BEGIN
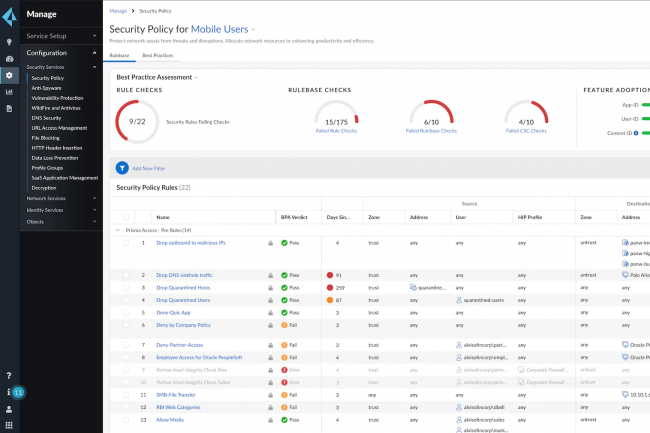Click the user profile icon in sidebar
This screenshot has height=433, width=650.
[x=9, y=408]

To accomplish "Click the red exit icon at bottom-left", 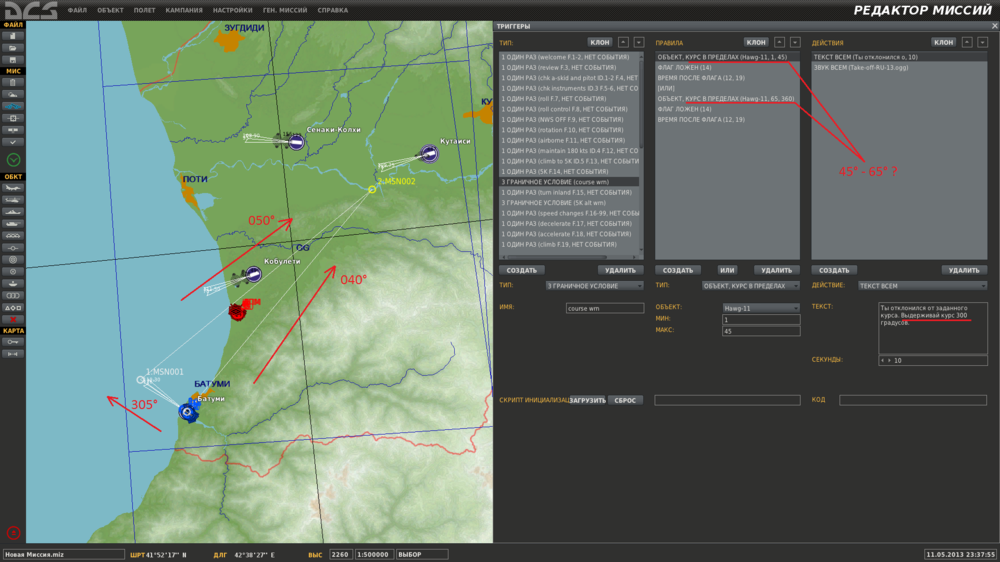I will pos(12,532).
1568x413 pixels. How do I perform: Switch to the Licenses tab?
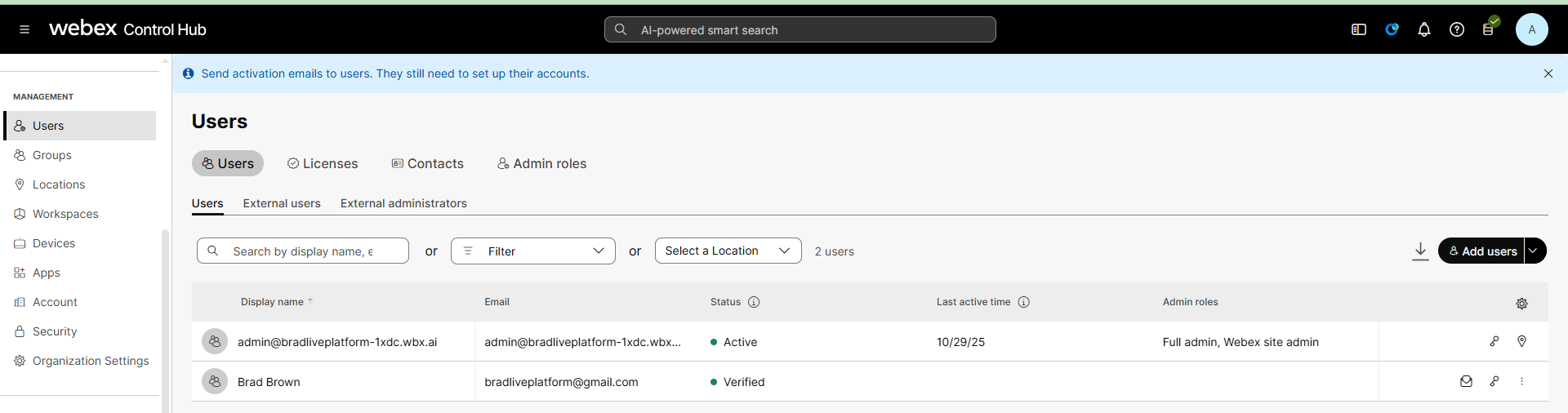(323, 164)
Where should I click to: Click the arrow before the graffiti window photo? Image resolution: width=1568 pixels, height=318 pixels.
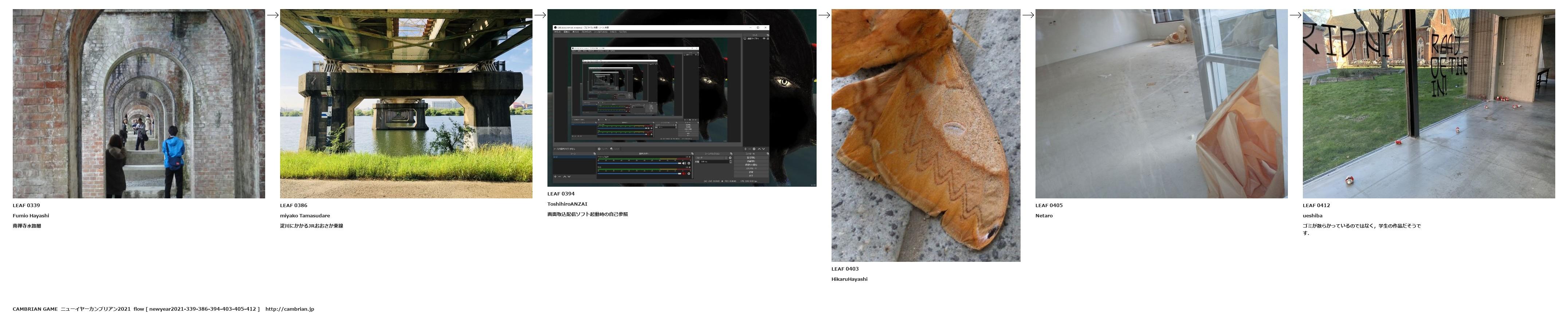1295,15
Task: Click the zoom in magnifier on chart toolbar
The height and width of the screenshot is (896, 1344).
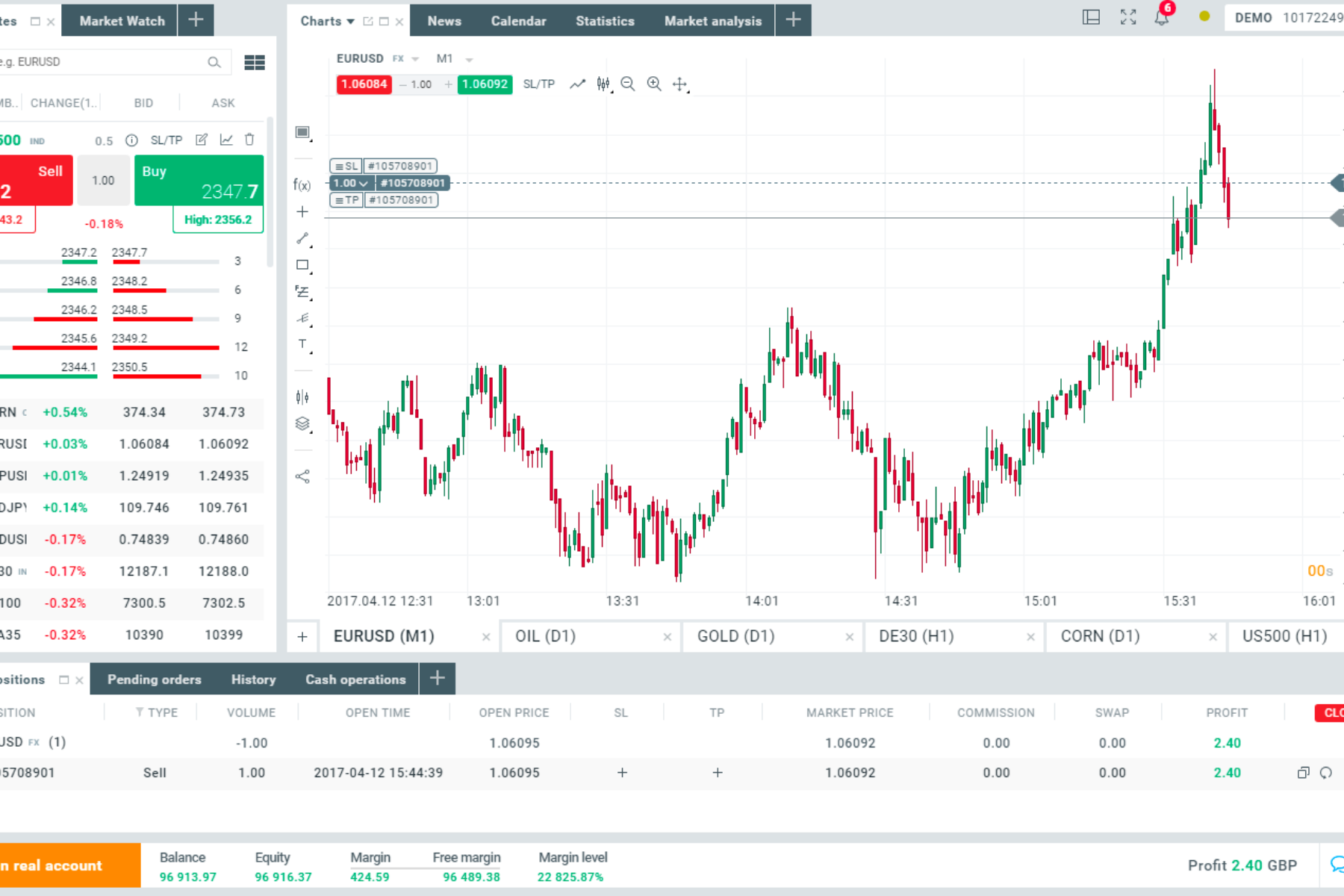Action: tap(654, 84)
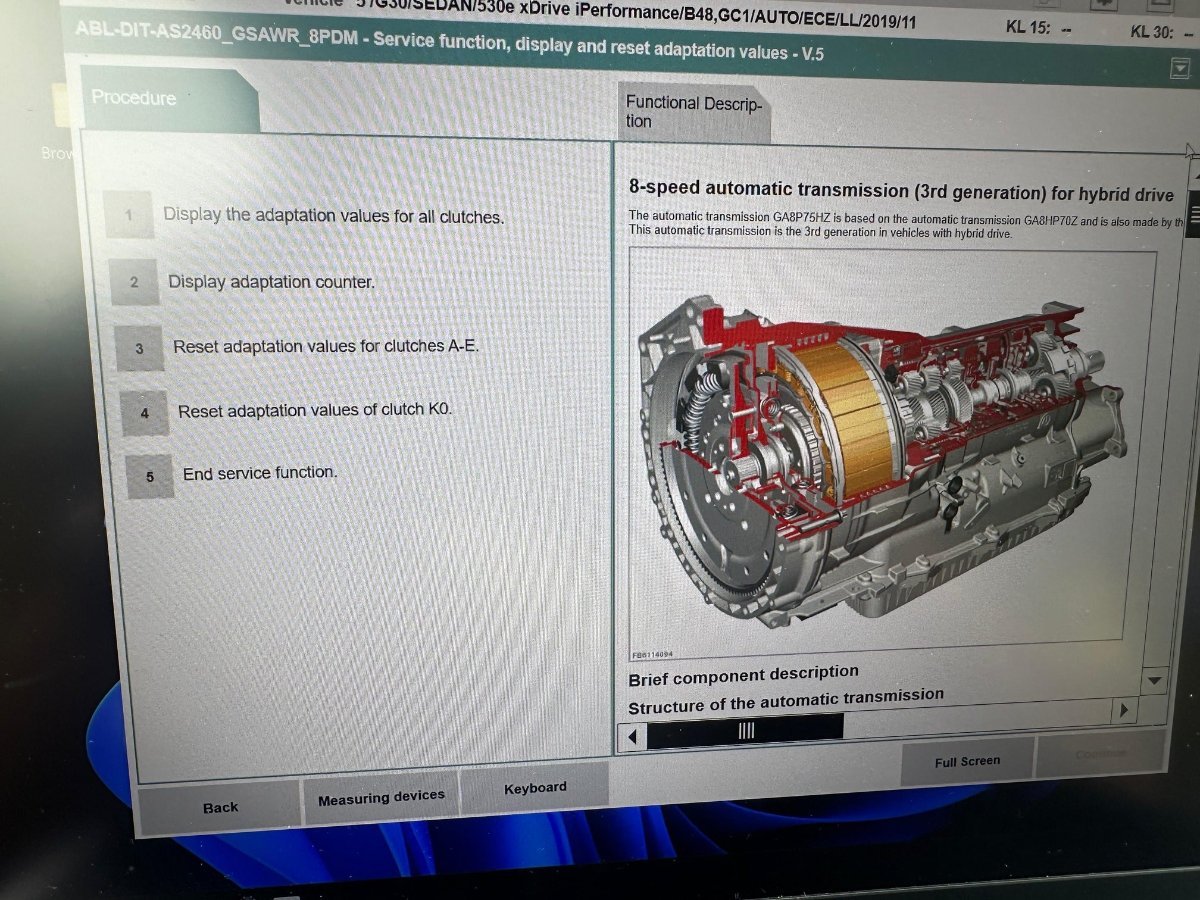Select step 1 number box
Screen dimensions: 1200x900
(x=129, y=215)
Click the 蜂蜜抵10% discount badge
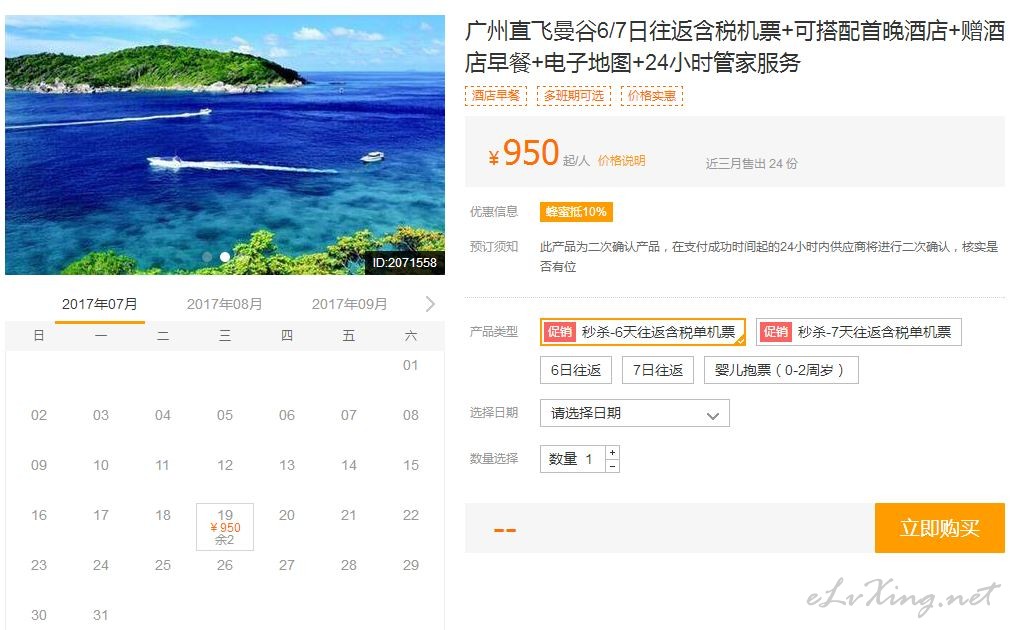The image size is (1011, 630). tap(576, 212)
END
#### [Your instructions]
Set down, exactly as written, each line from the one that contains "The height and" to the last line of the records, but none of the pictures.

#### [Written reply]
The height and width of the screenshot is (896, 1344).
Action: tap(654, 84)
Select step 1 number box
Screen dimensions: 1200x900
(x=129, y=215)
Click the 蜂蜜抵10% discount badge
The image size is (1011, 630). tap(576, 212)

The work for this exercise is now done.